El Juzu, nenju, mala o rosario budista en el budismo de Nichiren tiene un significado muy especial en la práctica, ya que nos permite trasladar nuestra voz al invocar en el tacto de sentirlo en nuestras manos. Antaño, se utilizaba para llevar la cuenta del número de daimokus recitados, y aunque queda gente que aún lo utiliza como contador su uso es más simbólico. Como cualquier rosario budista, tiene 108 cuentas que representan los 108 deseos mundanos que transformaremos en iluminación con la práctica del día a día. Pero además, tiene otras cuentas y elementos, que podemos ver en el siguiente esquema:
En el ovoide, además de las 108 cuentas de los deseos, hay dos cuentas mayores y cuatro cuentas menores o separadores.
Las cuentas mayores representan a Shakyamuni (Cuenta materna: intencionalidad de producir buenas causas. Subjetividad) y a Tahô Nyorai (Cuenta paterna: esclarecer nuestros deseos. Objetividad).
Las cuatro cuentas menores representan a los cuatro bodhisattvas de la tierra:
– Aire (Muhengyô): el aire que nos rodea es infinito. La vida es infinita. La esencia de todos los fenómenos que percibimos. Representa las prácticas ilimitadas.

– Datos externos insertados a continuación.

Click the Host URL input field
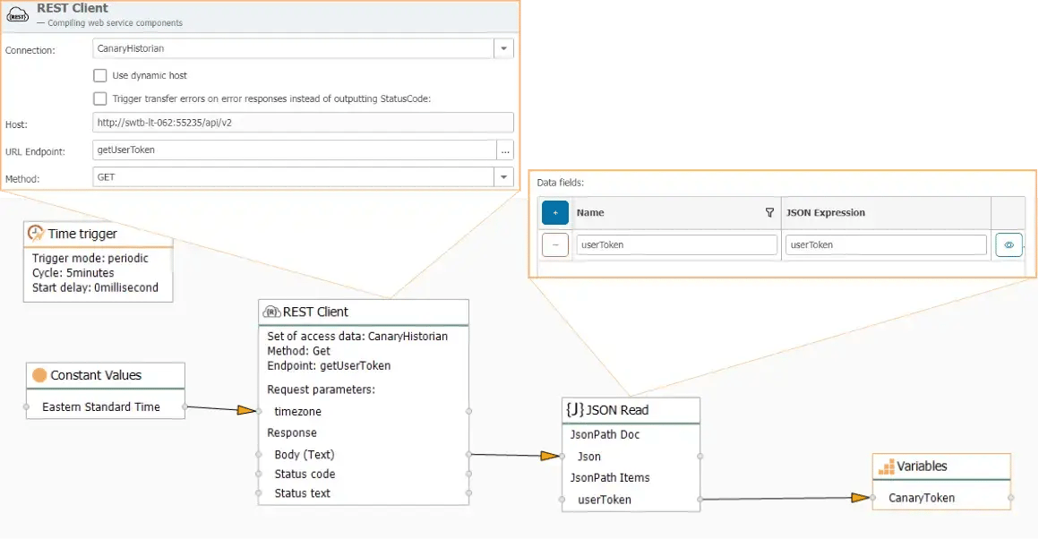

– Fuego (Jôgyô): el fuego esclarece nuestro yo interior. Yo dirijo mi vida. Representa las prácticas superiores.
– Tierra (Anryûgyô): la tierra que pisamos es el mundo en el que vivimos. En este mundo somos felices, la fe nos mueve. Representa las prácticas firmemente establecidas.

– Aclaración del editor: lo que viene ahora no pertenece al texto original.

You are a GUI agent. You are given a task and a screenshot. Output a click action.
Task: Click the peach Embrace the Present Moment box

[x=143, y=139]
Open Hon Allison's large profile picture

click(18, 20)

– Agua (Jyogyô): el agua cristalina es transparente y pura. La pureza conduce a la felicidad. No hay obstáculos. Representa las prácticas puras.
La cuenta del esclarecimiento (Tendai) refleja la fusión de la realidad y la sabiduría.
Los acumuladores o recipientes nos permiten almacenar las buenas causas. Los retenedores o pompones impiden que las buenas causas se desvanezcan.